Il crudissimo dicembre del 2012 in Russia: 88 morti!
Da MeteoLive del 24 dicembre 2012...
Ecco cosa scrivevamo nel dicembre 2012…
"Mosca congelata a -25°C, ma in Yakuzia siamo arrivati anche a -52°C, con la gente che di notte si dà il cambio per dormire per controllare che i motori delle auto non si spengano, immaginate che inquinamento… Siamo sotto la media anche di 15°C, anche se è previsto un graduale ma importante rialzo entro le prossime 48 ore.
L’acqua congela nei tubi, il riscaldamento si blocca.

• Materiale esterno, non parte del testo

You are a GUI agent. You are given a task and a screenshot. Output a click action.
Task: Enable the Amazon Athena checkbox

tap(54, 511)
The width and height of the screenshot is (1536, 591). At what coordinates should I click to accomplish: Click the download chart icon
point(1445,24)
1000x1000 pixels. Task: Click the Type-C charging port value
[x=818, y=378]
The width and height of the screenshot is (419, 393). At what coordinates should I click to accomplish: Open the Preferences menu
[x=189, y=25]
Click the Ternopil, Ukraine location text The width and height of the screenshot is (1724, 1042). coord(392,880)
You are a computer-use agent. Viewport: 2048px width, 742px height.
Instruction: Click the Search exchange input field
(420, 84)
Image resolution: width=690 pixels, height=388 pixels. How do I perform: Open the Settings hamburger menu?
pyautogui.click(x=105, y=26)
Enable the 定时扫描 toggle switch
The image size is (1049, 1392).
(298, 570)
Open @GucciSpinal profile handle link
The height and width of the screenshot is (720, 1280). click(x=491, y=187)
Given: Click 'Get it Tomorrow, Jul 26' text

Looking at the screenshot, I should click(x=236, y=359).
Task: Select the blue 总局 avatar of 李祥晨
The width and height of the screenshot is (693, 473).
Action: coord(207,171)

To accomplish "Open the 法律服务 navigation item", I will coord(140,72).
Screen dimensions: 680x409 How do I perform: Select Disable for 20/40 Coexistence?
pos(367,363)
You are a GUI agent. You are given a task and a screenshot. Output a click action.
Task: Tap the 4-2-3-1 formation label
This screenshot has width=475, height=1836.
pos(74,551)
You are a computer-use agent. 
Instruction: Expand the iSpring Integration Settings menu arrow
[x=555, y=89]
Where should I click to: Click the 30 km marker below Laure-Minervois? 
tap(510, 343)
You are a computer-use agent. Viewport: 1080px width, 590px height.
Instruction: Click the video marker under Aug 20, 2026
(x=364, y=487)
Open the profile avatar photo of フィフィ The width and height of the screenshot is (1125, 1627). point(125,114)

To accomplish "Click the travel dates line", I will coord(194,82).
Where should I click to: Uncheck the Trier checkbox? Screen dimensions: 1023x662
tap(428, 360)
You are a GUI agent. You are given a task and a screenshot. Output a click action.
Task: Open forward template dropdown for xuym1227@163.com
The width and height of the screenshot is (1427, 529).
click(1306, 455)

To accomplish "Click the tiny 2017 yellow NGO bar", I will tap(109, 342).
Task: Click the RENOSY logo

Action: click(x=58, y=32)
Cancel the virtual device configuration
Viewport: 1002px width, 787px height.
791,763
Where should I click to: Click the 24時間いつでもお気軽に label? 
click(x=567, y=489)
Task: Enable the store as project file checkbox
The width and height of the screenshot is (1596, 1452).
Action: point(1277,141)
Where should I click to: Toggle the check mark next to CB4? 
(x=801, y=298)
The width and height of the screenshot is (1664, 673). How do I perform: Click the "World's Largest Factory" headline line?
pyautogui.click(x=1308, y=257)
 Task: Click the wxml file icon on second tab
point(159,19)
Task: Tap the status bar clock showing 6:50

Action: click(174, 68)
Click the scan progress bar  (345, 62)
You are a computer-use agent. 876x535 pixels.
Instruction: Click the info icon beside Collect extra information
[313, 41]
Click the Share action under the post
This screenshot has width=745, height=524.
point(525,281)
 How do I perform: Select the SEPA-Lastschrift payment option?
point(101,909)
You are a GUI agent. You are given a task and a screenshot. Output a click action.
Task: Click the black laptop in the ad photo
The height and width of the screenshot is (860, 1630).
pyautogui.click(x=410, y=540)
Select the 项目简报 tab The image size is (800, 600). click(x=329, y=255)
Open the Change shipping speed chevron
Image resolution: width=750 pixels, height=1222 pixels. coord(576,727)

Si bloccano i tubi dell’acqua e quelli del riscaldamento.
-41°C a Novosibirsk e una pentola d’acqua bollente lanciata dal settimo piano di un palazzo si trasforma in polvere ghiacciata senza nemmeno toccare terra.
Le auto sono il vero problema, si congela il gasolio e l’olio del motore diventa denso da da non far muovere i pistoni.
Un periodo così freddo non si viveva dai tempi della seconda guerra mondiale, nel 1941 e i morti sono saliti ad 88. Come si sa, qui l’abuso di Vodka è all’ordine del giorno: ma a queste temperature nemmeno l’alcool sortisce l’effetto sperato e si può cadere a terra ubriachi fradici con rischio di assideramento in pochi minuti".